Following a lengthy legal battle, Escondido City is almost ready to begin construction on a new $33 million recycled water treatment plant.
“Once completed, the water plant will desalinate recycled water that has already been partially treated, then send it though pipes to eastern and northern Escondido to be used primarily to irrigate farmland. Further desalination is necessary for it to be used on crops, especially avocado trees,” The San Diego Union-Tribune reported.
Escondido’s Utilities Director Chris McKinney provided a timeline for when the plant would become operational, per the report.
“I would hope we can start delivering real water sometime in the middle of 2019,” he said.
Escondido farmers supported the construction of the plant to promote access to affordable water for irrigation.
But not everyone liked the proposal. The Springs of Escondido, a retirement home located near the construction site, filed a lawsuit against it.
Geraldine Teutsch, 78, is one example of the opposition the plant faced. She spoke out against the proposal last year: “This is going to be where I end my life,” she said. “It’s tough getting old. This is a deep, hurtful thing. Change is very hard for us. We don’t need someone coming along and making our lives harder.”
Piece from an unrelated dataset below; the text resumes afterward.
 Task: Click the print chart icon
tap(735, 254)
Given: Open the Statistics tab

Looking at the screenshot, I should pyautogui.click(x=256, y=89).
Officials managed to satisfy the retirement community in a deal that squashed the lawsuit and greenlit the project.
“In exchange for dismissal of the claim, the city has agreed to pay the retirement home’s owners $40,000 and to abide by a number of conditions designed to minimize the impact the construction and operation of the water facility will have on the center’s senior residents,” The San Diego Union-Tribune reported.
Conditions include a landscaped buffer zone, restrictions on building specs in certain areas, and a promise that the design will fill into the neighborhood, the report said.
The plant is expected to be a major cost-saver for the city.
“As things stand now, most of the city’s partially treated water is dumped into the ocean via an outfall pipe that is nearing capacity. Unless more water can be diverted from the outfall, the pipe will have to be replaced at a cost of $500 million. That cost would likely double because of all the environmental problems and permitting that would be needed,” The San Diego Union-Tribune reported.